Stored items:
= = = = =
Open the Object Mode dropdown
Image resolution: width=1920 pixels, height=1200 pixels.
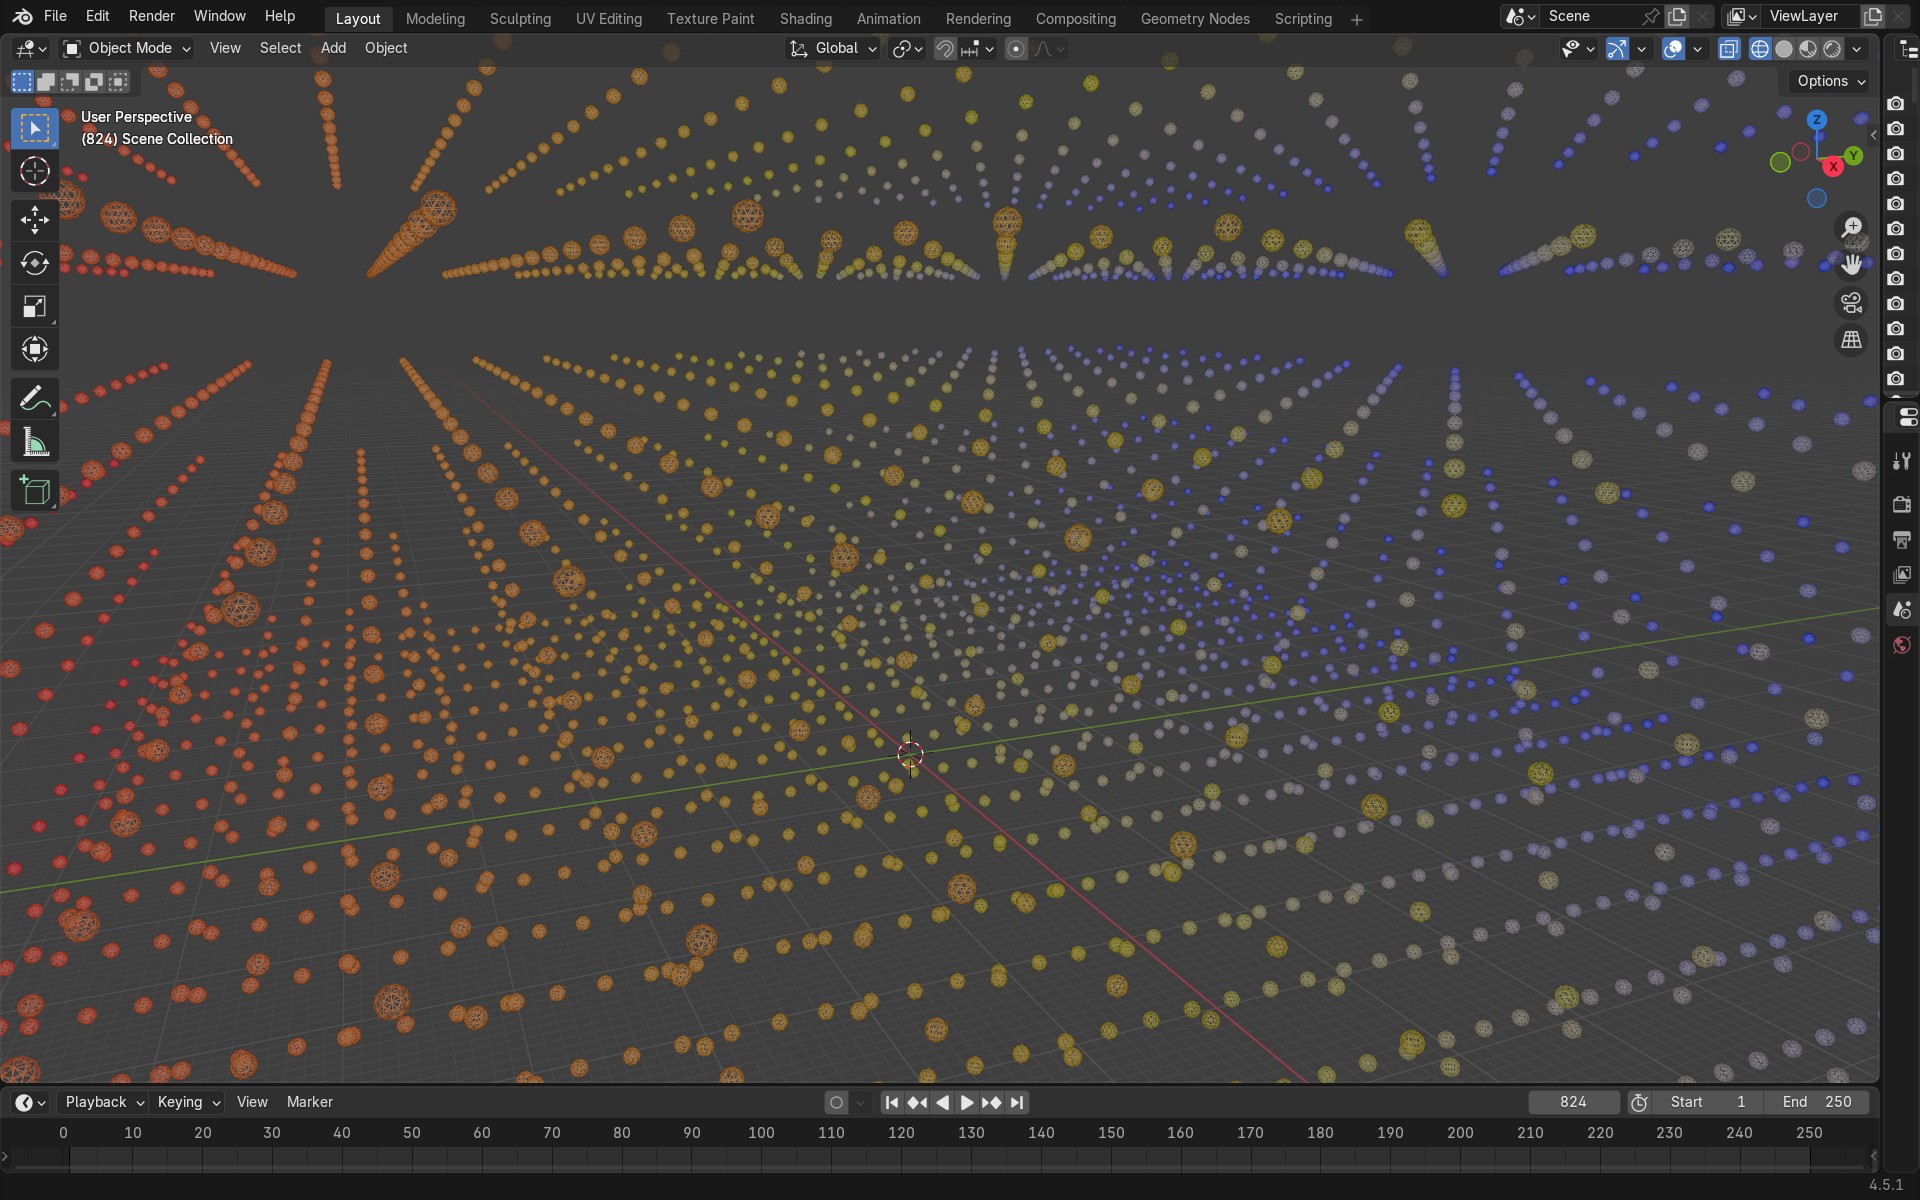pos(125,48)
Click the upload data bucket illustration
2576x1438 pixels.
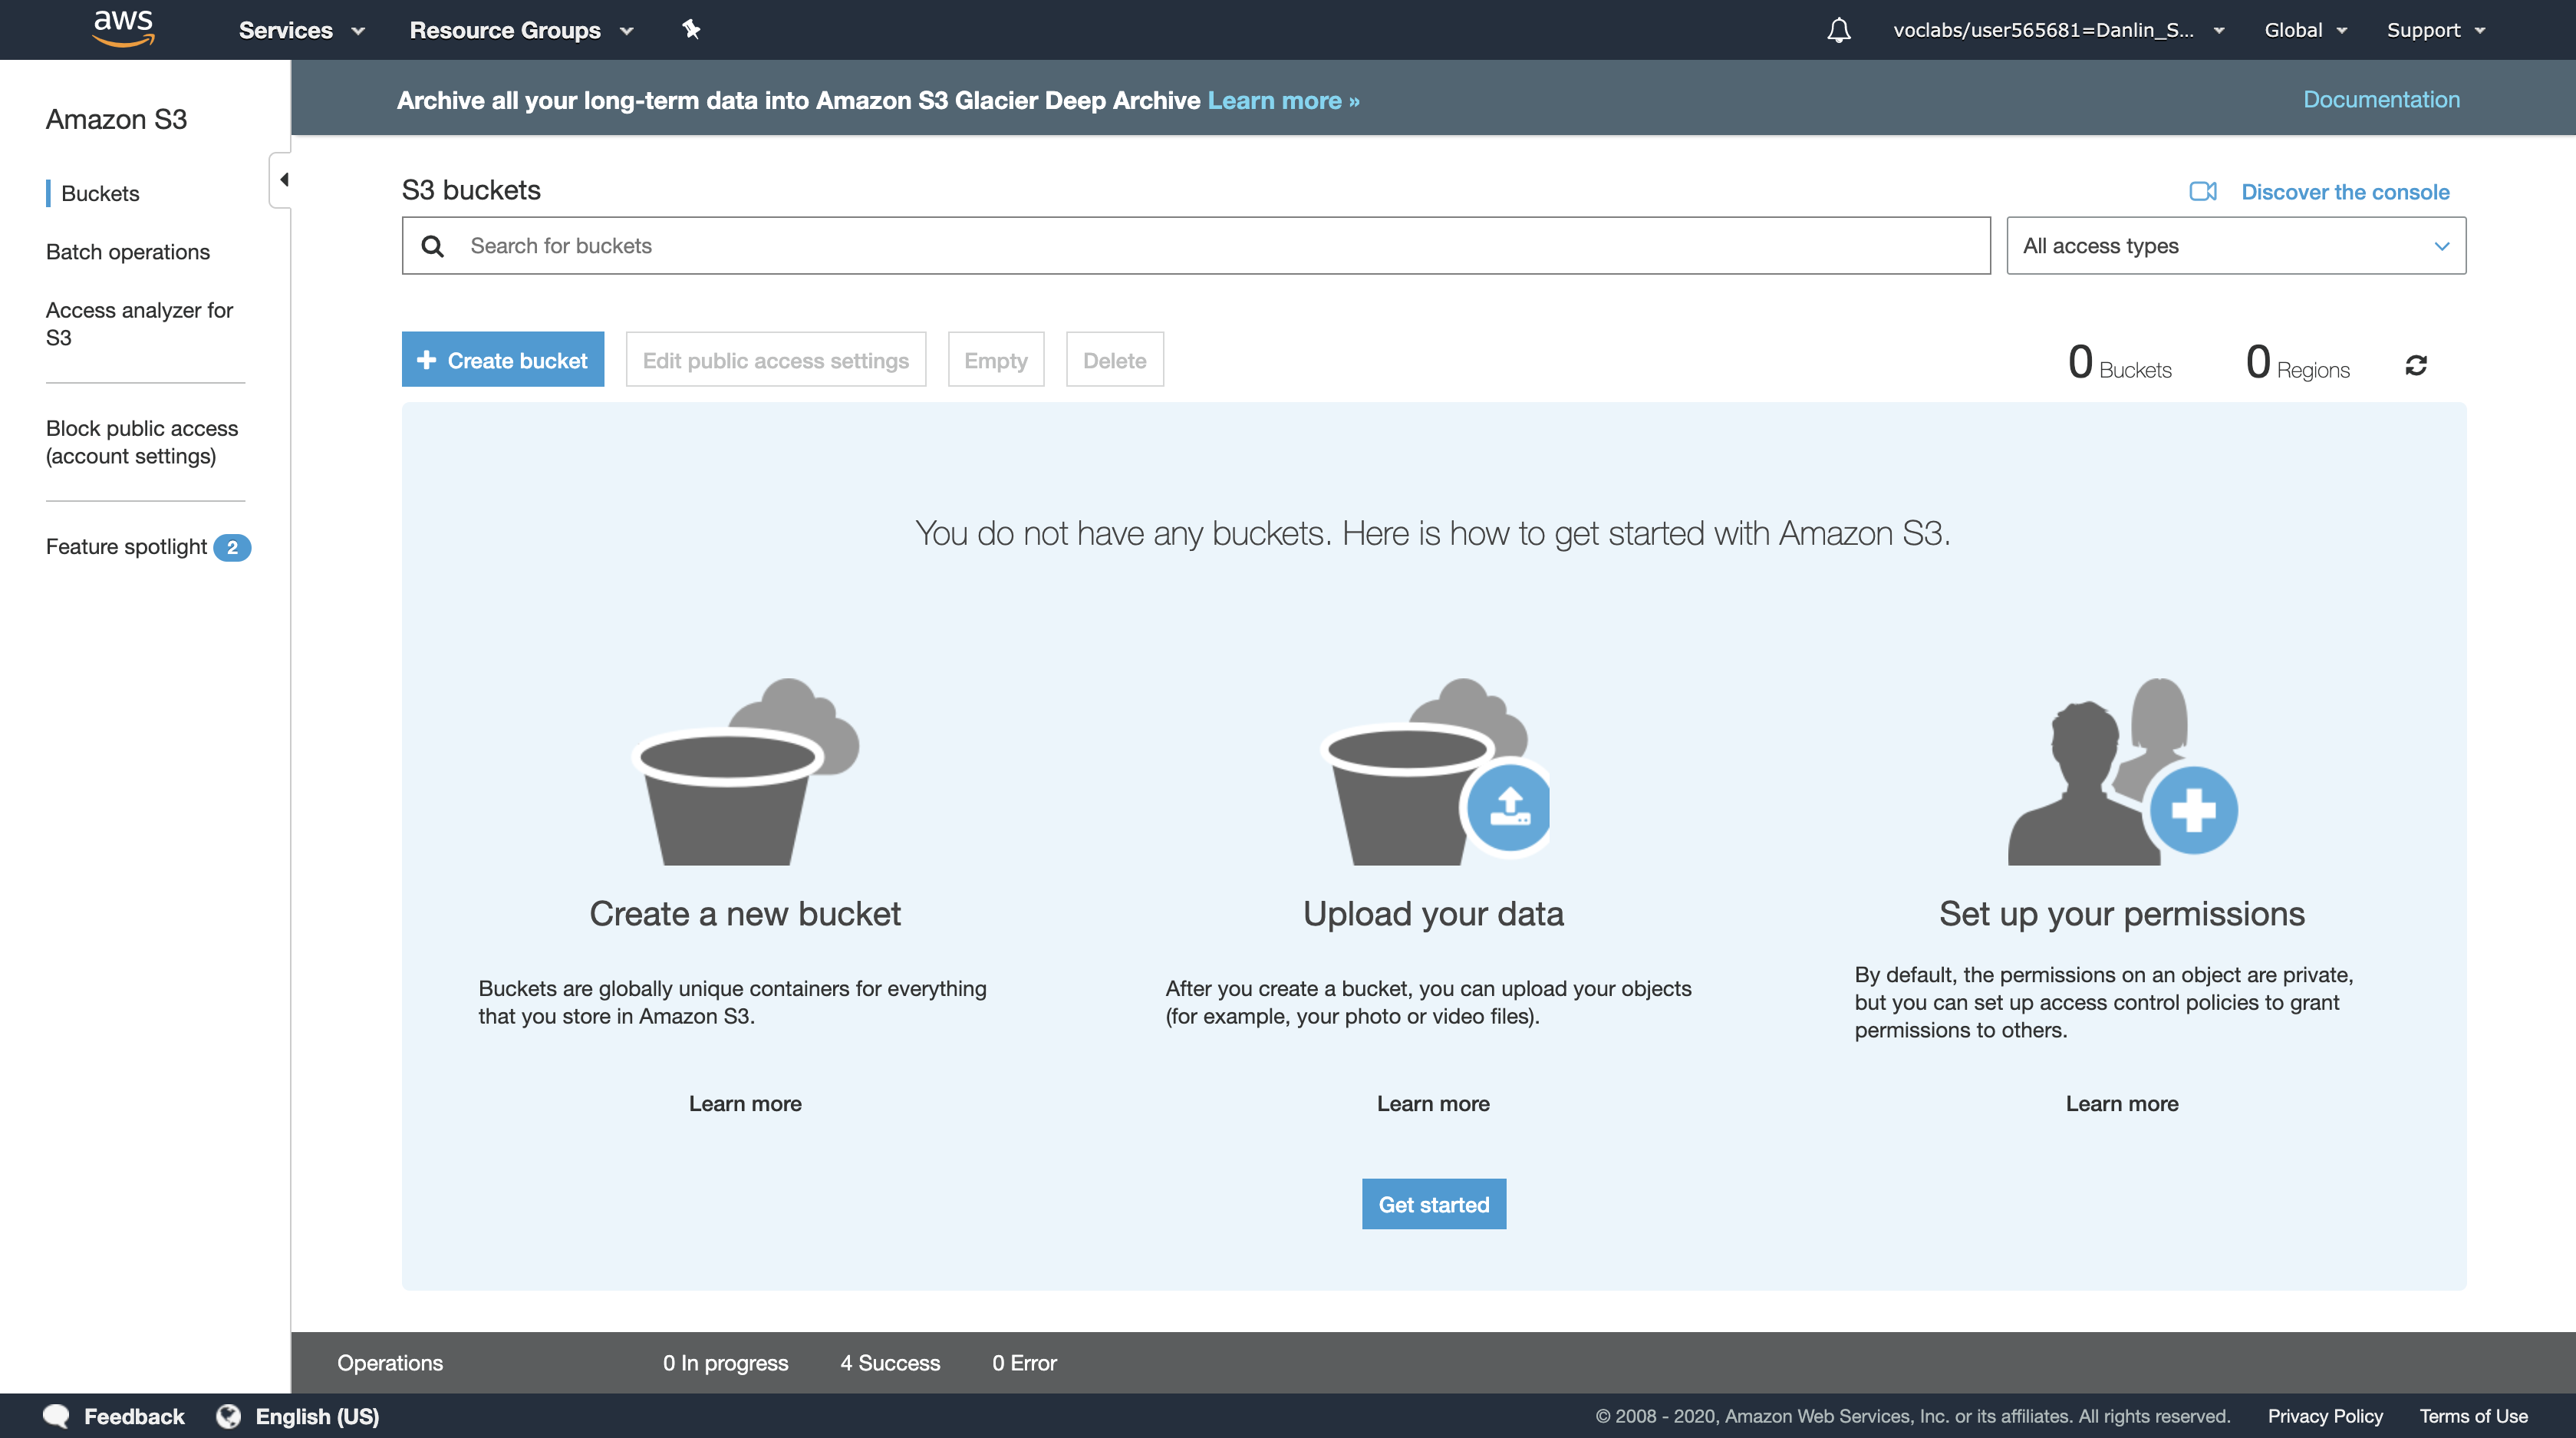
= = = = =
### Your objective
Set down, exactly as written, each line from the one that contains "Click the upload data bucket illustration" to the last line of the records, but none of the pictures.

### Task solution
Click the upload data bucket illustration
2576x1438 pixels.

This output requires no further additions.